In Southeast Michigan there are several secondary particle pollution sources that have a negative impact on the area’s air quality. According to climatetrace.org, a global non-profit organization that independently traces greenhouse gas emissions, some of the area’s highest emitters are an oil refinery, two steel plants, an airport and a powerplant. These emitters are:
Marathon Petroleum CO Detroit:
Ranked 378/80,188 Worldwide: for Carbon Dioxide emissions (CO2E)
Cleveland-Cliffs Dearborn Steel Plant
Ranked 296/80,188: for Carbon Dioxide emissions (CO2E)
Detroit Metropolitan Wayne County Airport
Ranked 917/80,188 for Carbon Dioxide emissions (CO2E)
Gerdau Monroe Steel Plant
Ranked 1,450/80,188 for Carbon Dioxide emissions (CO2E)

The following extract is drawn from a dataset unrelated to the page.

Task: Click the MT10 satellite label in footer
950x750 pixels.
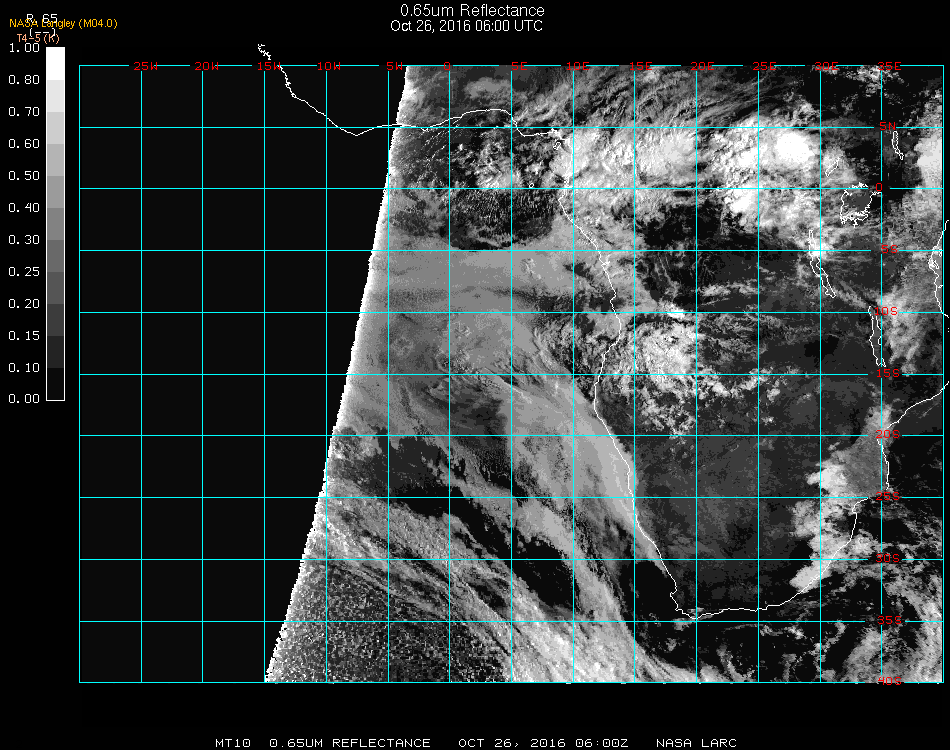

Monroe Michigan Power Plant (DTE)
Ranked 37/80,188 for Carbon Dioxide emissions (CO2E)
These rankings and the acknowledgement of these assets on the Climate Trace map use data from 2021.

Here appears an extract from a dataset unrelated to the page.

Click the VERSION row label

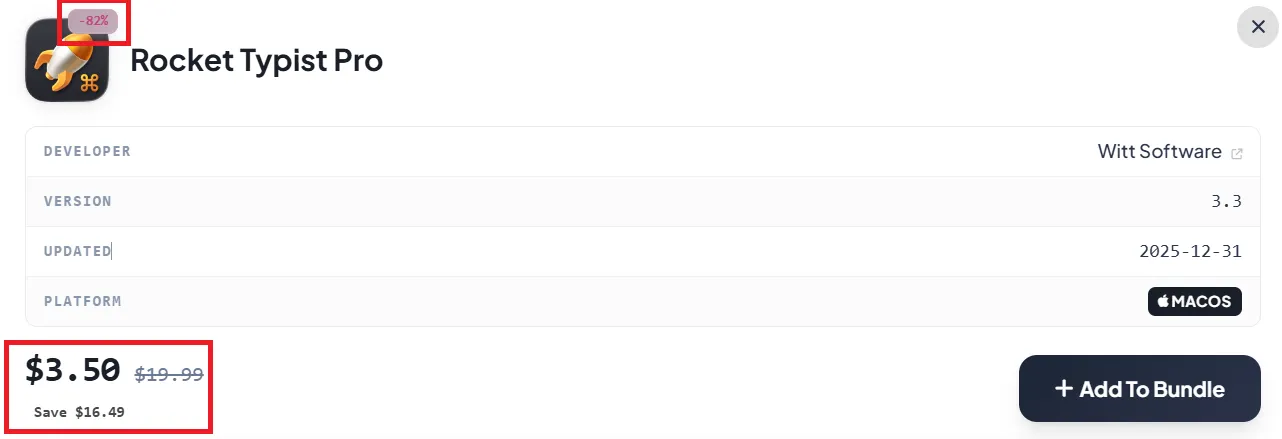pos(78,201)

Other secondary sources that contribute to particle pollutants in the Metro-Detroit are the highways, the Ambassador Bridge and, most recently, Stellantis manufacturing plants in Warren and Detroit. Over the last several months, Stellantis has been fined over $500,000 for violating emission standards, according to Crains Detroit. Now, instead of trying to cut back on the emissions, Stellantis has submitted applications to the Michigan Department of Environment, Great Lakes and Energy to raise emission levels of volatile organic compounds and particulate matter at the Warren Plant and to raise the amount of permitted particulate emissions at the Detroit Plant.
It remains unknown what the State of Michigan will do with Stellantis’ requests, but the State and the federal government both need to enforce stricter emission standards, both the benefit of the environment and the population. Higher accountability standards are needed, as are means to produce power and products in ways that do not create greenhouse gases.